Implementation details:
- Add libhsakmt backend, amd rbtree for memory management, new blob flag and create function.
- Libhsakmt needs userptr feature that use the user space memory directly, called SVA/SVM generally, and the guest system memory need access by host libhsakmt directly, this is the first challenge in implementation. The implement of WSL GPADL (Guest Physical Address Descriptor Lists): WSL-GPADL is referenced, the guest user memory used in hsakmt native context is not moveable so that the backend driver and GPU hardware can access them with no data error. And we have a plan to bypass mmu notifior message into backend let guest user memory pin free.
- The libhsakmt bo is address based not handle based different with libdrm. And the ROCm runtime submit the command use the libhsakmt bo address in guest directly. So we need mirror the guest address and host address this is the second challenge, the rbtree is used for manage the libhsakmt bo address keep all the bo address from libhsakmt is same with the guest address in reversed memory range.
- The most difference between libhsakmt and libdrm is libhsakmt doesn't return file handle when open device.
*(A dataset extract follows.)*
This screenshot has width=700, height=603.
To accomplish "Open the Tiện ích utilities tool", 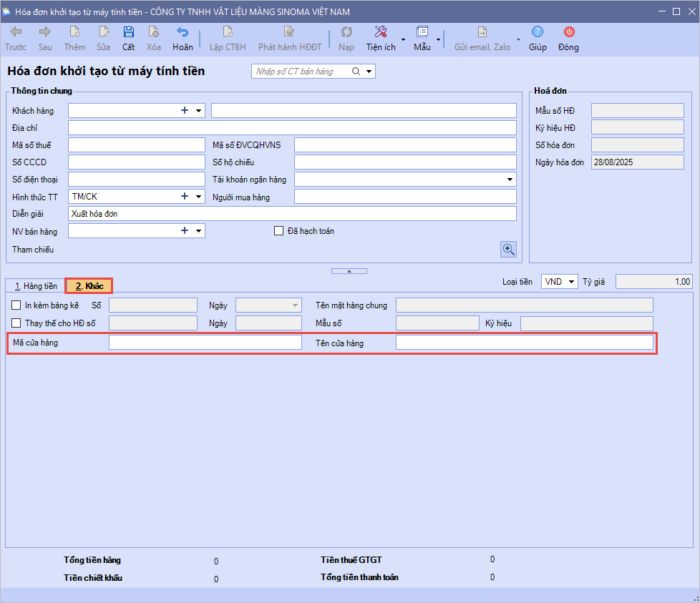I will coord(381,33).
Libhsakmt ties with the process this is the third challenge. So different guest process share one real libhsakmt backend. And we are trying to modify the libshakmt let it support multi handle in one preocess. Or maybe trying to create a multi process backend stack is better.
V2:
- Add VA check in some APIs need virtual address.
- Add malloc check in all response malloc path.
- Add failed/error handling in vamgr.
- Remove
hsakmt_set_frag_free
andhsakmt_set_frag_used
in vamgr - Remove all bool, void* in proto.
- Add pad, static size check, -Wpadded in proto.
- Use drm_* for logging.
- Abort when dereserve fail.
- Bypass some error return value into guest UMD.
- Add bound check in some commands.
- Modify meson build, libhsakmt backend requires drm and amdgpu drm now.
- Modify code format into current style.
V3:
- Use va_handle for guest blob mampped resource creating.
- Fix VHSAKMT_CCMD.
- Add else do { } while (false) in VHSA_CHECK_VA.
- Fixe fail handling path in VHSAKMT_CCMD_QUERY_TILE_CONFIG.
- Add new flag to ensure the AQL r/w memory free after AQL queue and guest BO.
V4:
- Use drm_context functions in hsakmt device, but use vhsakmt_context* to replace drm_context* solution for further upgrade.
- Add hsakmt_util.h to reuse drm_log or use it's own vhsa_log.
- Add hsakmt_vm.c put virtual address manager in it.
- Add vhsakmt backend for initializing vamgr.
- Add libhsakmt virtio feature apis, rely on HSAKMT_VIRTIO to enable or disable.
- Add hsakmt_hw.h for reuse drm_hw.h .
TODO:
- Modify the capset id.
- Mofidy the native context reference code make them close to DRM helper.
- Add HW version check.
- Modify the rbtree code copyright notice.
- Maybe use typedef to reuse drm_context* functions is better, need discuss.
Performance:
Got 97% (13000/13300) performance vs bare metal in Geekbench6 by using OpenCL API in Xen hypervisor. The OpenCL CTS basic test all passed currently.